4:05 PM ET – Secretary of Housing and Urban Development, Dr. Ben Carson, is also a neurosurgeon and a part of the President’s task force for the Coronavirus. He will give us an update on the virus and what is happening on a national and international level with respect to protection, detection and treatment.

Dr. Ben Carson, a member of the Trump administration’s coronavirus task force, said in an exclusive interview on “Sunday Morning Futures” that the coronavirus “certainly has the potential to be severe and that’s one of the reasons that the task force meets every day.”

Carson, the U.S. Department of Housing and Urban Development secretary, made the comment as the number of U.S. coronavirus cases swelled to 400, with cases in about half of the states.

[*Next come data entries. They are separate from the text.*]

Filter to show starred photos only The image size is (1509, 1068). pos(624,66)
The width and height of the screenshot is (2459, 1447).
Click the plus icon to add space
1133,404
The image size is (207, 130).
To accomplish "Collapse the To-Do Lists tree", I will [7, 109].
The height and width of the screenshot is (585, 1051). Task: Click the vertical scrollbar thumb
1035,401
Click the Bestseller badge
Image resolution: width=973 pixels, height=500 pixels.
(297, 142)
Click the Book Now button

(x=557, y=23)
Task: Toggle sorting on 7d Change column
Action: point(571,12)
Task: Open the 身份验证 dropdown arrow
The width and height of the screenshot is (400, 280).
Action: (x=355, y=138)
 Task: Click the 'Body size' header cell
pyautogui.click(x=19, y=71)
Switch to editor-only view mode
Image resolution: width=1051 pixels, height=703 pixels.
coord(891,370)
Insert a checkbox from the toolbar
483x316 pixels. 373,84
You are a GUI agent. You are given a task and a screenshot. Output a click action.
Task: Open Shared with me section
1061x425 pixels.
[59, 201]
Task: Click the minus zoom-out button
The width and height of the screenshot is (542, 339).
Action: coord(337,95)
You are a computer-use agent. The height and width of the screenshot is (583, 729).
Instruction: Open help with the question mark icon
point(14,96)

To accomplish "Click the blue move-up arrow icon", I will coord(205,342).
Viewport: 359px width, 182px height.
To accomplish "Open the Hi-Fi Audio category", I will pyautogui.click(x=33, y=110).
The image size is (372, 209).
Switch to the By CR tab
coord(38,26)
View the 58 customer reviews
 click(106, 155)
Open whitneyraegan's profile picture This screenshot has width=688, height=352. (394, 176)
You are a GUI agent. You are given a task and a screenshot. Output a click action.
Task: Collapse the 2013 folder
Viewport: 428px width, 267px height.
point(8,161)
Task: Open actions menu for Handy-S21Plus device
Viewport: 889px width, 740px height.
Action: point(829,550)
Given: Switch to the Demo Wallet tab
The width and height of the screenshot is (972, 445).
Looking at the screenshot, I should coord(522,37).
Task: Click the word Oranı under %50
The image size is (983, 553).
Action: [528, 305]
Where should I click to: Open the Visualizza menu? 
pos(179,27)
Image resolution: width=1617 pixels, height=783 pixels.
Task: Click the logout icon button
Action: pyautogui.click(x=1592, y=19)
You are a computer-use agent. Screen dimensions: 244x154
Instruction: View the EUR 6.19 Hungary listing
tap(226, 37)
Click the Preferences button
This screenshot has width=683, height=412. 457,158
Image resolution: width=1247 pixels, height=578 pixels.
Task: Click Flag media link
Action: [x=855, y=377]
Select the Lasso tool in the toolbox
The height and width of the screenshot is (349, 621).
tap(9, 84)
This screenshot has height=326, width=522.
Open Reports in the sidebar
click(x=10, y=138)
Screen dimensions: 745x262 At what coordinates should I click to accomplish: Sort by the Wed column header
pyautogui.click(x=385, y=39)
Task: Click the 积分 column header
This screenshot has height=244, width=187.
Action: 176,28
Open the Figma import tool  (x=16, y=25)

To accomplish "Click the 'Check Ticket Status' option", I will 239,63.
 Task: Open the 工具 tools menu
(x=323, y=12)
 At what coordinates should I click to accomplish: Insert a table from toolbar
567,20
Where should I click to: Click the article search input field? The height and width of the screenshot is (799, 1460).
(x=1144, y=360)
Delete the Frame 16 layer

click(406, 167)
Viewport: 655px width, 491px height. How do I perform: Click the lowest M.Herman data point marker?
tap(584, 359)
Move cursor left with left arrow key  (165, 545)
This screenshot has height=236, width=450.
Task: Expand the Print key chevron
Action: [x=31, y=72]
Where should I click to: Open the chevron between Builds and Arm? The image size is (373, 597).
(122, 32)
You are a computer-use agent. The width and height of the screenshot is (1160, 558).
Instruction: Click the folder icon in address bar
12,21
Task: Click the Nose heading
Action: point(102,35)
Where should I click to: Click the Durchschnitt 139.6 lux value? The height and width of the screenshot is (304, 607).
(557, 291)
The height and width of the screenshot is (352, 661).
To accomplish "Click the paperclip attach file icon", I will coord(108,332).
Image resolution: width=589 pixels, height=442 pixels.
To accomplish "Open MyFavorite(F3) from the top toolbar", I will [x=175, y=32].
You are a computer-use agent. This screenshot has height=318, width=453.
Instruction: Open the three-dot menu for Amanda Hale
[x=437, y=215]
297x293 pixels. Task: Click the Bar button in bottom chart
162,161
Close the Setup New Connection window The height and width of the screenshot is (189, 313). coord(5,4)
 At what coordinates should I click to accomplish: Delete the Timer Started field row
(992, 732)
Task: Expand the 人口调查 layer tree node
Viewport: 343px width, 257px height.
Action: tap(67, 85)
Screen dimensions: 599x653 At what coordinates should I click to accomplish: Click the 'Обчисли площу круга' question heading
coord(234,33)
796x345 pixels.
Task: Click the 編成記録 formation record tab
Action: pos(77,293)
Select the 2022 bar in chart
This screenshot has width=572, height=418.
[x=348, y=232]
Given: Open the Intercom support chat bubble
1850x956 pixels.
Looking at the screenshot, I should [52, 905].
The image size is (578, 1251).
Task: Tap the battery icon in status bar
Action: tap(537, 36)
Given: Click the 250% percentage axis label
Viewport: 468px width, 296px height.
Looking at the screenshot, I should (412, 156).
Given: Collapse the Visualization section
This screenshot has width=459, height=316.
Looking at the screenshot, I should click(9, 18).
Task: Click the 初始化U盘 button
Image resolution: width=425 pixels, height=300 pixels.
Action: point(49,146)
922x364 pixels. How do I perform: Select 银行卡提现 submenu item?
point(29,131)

The total U.S. death toll has reached 19.

“We’re in communication with a lot of experts around the country in terms of the best ways to contain this,” Carson told host Maria Bartiromo. “Obviously if we don’t use best practices to contain the spread, then we will have a horrendous situation, but we are very cognizant of that.”
“We meet on a daily basis, we evaluate the information and we make recommendations based on the evidence,” he continued.

5:05 PM ET – Austan Goolsbee, a Professor at Chicago’s Booth School of Economics and former chairman of the Council of Economic Advisers for the Obama Administration, and David Bahnsen, Author of Elizabeth Warren, How Her Presidency Would Destroy the Middle Class and the American Dream, and Managing Partner and Chief Investment Officer of the Bahnsen Group, discuss the economy and the effects of the coronavirus on the markets. Austan had this to say about the market reaction to COVID 19:

The U.S. economy is particularly sensitive to events like the coronavirus outbreak, said Austan Goolsbee, the former chair of economic advisers under President Barack Obama.

“The U.S. economy is so much more intensively driven by these personal services that are exactly the kinds of things that dry up when people get afraid,” he said on Yahoo Finance’s YFi PM.

If the impact is as bad in the U.S. as it was in China, Goolsbee said the hit to the U.S. would be a “fair bit worse.” For example, the travel, sports, and entertainment industries are 10 times bigger in the U.S. than in China.

“That just puts the focus back on: you’ve got to slow the spread of this disease,” Goolsbee said. “You’ve got to engage in the very best public health you can because the downside is really that bad.”

Goolsbee, an economics professor at the University of Chicago’s Booth School of Business, pointed to what happened in Wuhan, with businesses worried about bankruptcy, and said that “that’s actually the best-case scenario if we have an outbreak like that.”